It began early, as our parents got us up to be taken to the neighbors to spend the day. I remember asking what my parents were doing, but the answer did not register. Then, I would guess, about 7:00 PM Mom and Dad arrived to retrieve us. We were ready to go home to our own familiar rooms.
Except, we were not going home. Traveling out from the city on slow roads as the new fast highways were not finished, we were headed to ......The Burbs. No more living in apartments, neighbor upon neighbor. Now we would live in a house that we owned (subject for a short while to a mortgage). For a time, the big change did not appear positive to me. I and my sibs had a network of friends in the apartments and missed them. In fact, for a few years I would wish to move back. As other relatives lingered in the city for some years, we would travel by our old place and visit. The memories faded, though as families of the old friends made their hegiras out of the city in the great post war migration. When the highway building was done and had taken fast roads to the suburbs, our trips bypassed the old digs. The next time I saw the old apartments, they looked long in the tooth and now I felt more the escapee than the exile.

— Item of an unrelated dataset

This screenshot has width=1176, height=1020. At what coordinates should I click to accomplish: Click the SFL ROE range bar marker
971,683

My memories of my new hometown are not perfect, but, on balance they are positive. My new friends and I would travel all over town on our bicycles, going further all the time. It was a feeling of freedom that I don't know if I would have had had we stayed put. People, as owners, become house proud and though this is lampooned, I kind of liked living in a neat neighborhood. However, I did a lot of lawn mowing as a child and that was not a fond memory and I have vowed never to mow another lawn and have kept that promise, even though I live on a much larger piece of land now.
Of course, you are not cool unless you hated your life in that narrow universe outside of the metropolis. That is what we are all supposed to believe. Oh, the isolation, the alienation, the anomie. Whatever. This is really just evidence of the eternal adolescence at least of Americans.

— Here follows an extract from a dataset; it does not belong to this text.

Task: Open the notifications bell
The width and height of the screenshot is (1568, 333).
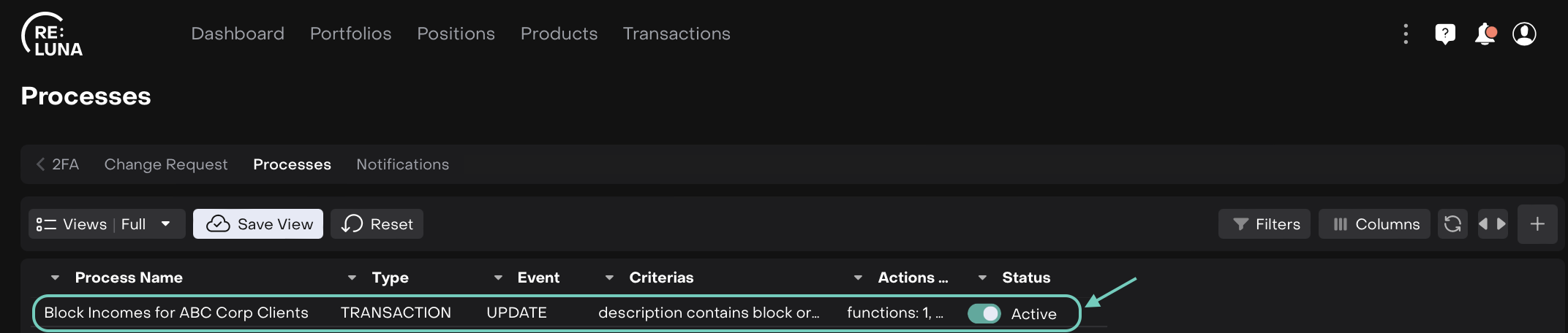Action: [1485, 34]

No matter how happy your home life was, you were ecstatic to go off to college. It was all new. So free. No one telling you to do your homework, go to bed. What is more, no matter how old the school is you have the false feeling that you are the first to experience all this. Or at least to experience it in a new and unique way.
The life with mom and dad and sis and rover is gone. One recoils from the memory with horror. Yes, there is a better way. You may not find it, but you know it is not suburbia, even if you end up living there yourself. Still, you know that bourgeois life is a living death and how can your unenlightened neighbors stand it?
Well, grow up. No, I mean it. Literally. Grow up, put down the bong and enjoy life in the burbs. You are wrong. Life out beyond the city limits is better and more fulfilling than in the loft where you plan to start writing the book with the movie rights in mind about how the suburbs eat one's soul. Just as soon as you save enough money delivering pizzas, if you are not shot first.
How have I come to this epiphany? Moi, I could not have come up with it in a thousand years. I live out in the "exurbs" and have to watch out that my Swamp Yankee neighbors don't shoot each other up at church suppers as they must be even more alienated.
No, Randall Parker over at Parapundit links to an article about how high density living is the enemy of friendly communities where people socialize and interact with their neighbors. as proposed by economist Jan Brueckner.
Take that Robert Putnam, Mr. Bowling alone. Just because no one likes his favorite sport anymore does not mean people are not enjoying each others company. Most suburbs seem empty during the weekday, but, on weekends just walk down any street and you can smell the barbeque as neighbors gather to eat ribs and feed the obesity crisis. In Fact,
"Among their specific findings were that for every 10-percent decrease in density, the likelihood of residents talking to their neighbors at least once a week jumps by 10 percent. And involvement in hobby-oriented clubs increases even more significantly -- by 15 percent for every 10 percent decline in density. To measure these and other social interactions, researchers used data from the Social Capital Benchmark Survey and controlled for other factors such as income, education and marital status."
So, get a life and get a lawnmower.
I do have a friend who went to trade school and now has a electrical contracting business where he makes more than partners at prestigious big city law firms. If I ever asked him about his level of alienation, I am sure he would not regard me as sane. Poor soul never got to college. Does some mean barbecue, though.
One of Randall's posters, Fred, sums it all up,
"Critics of suburban sprawl often try to argue that it's the result of collusion between the evil forces of developers, zoning officials, the oil companies, and . . . you name it, paving contractors, tire companies, aluminum siding salesman. All of this disregards the fact that for families of normal income, and probably for people generally, a detached suburban home is overwhelmingly their housing preference. That's why those evil residential developers keep building those faceless, sprawling suburbs. Demand.
I have a book about the evolution and development of the city of Paris in the 19th and 20th centuries. I remember that it makes reference to a survey conducted asking Parisians to select their preferred type of home, disregarding the factor of cost. In other words, if price were no object, would you prefer a townhouse, a penthouse, a flat in a high rise, etc. The overwhelming favorite: a single family detached home. This is the City of Light!"